THE TASK:
Everything from the line containing "Task: Click the Crypto.com Chain coin icon" through the end of the data below should be copied exactly, with no other lines.
BEGIN INFORMATION SHOWN
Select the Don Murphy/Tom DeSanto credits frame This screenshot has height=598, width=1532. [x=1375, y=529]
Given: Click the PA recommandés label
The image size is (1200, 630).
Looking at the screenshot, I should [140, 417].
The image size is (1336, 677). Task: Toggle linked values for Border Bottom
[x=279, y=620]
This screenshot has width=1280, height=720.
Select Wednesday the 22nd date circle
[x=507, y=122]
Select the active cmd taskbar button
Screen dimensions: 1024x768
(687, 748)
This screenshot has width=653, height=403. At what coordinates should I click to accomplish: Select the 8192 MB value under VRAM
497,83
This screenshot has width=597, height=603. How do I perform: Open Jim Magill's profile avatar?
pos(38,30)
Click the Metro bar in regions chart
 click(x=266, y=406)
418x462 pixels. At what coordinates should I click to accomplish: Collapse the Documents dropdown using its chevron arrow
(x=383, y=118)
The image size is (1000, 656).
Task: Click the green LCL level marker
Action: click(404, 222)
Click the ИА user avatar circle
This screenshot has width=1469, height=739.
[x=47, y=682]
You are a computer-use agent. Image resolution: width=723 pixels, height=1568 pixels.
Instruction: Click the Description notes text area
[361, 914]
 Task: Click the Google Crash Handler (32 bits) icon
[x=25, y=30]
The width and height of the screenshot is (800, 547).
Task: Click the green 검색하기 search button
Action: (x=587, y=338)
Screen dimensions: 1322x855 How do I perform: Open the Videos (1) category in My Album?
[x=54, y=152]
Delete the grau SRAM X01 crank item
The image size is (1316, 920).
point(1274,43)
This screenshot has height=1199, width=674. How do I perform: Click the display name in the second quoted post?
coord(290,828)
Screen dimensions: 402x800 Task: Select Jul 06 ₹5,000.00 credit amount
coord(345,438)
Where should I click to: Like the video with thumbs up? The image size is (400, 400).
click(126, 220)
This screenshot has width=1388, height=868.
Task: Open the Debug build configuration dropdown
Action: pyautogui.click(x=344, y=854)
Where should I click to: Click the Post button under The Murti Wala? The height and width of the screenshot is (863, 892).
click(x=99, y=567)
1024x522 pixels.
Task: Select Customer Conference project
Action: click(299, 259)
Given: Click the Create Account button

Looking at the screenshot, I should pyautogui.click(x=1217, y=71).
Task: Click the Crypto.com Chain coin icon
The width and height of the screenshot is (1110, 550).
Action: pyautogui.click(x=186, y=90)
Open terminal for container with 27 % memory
END INFORMATION SHOWN
SOLUTION TO THE PROBLEM:
Task: Click the Crypto.com Chain coin icon
The width and height of the screenshot is (1110, 550).
Action: pyautogui.click(x=186, y=90)
Open terminal for container with 27 % memory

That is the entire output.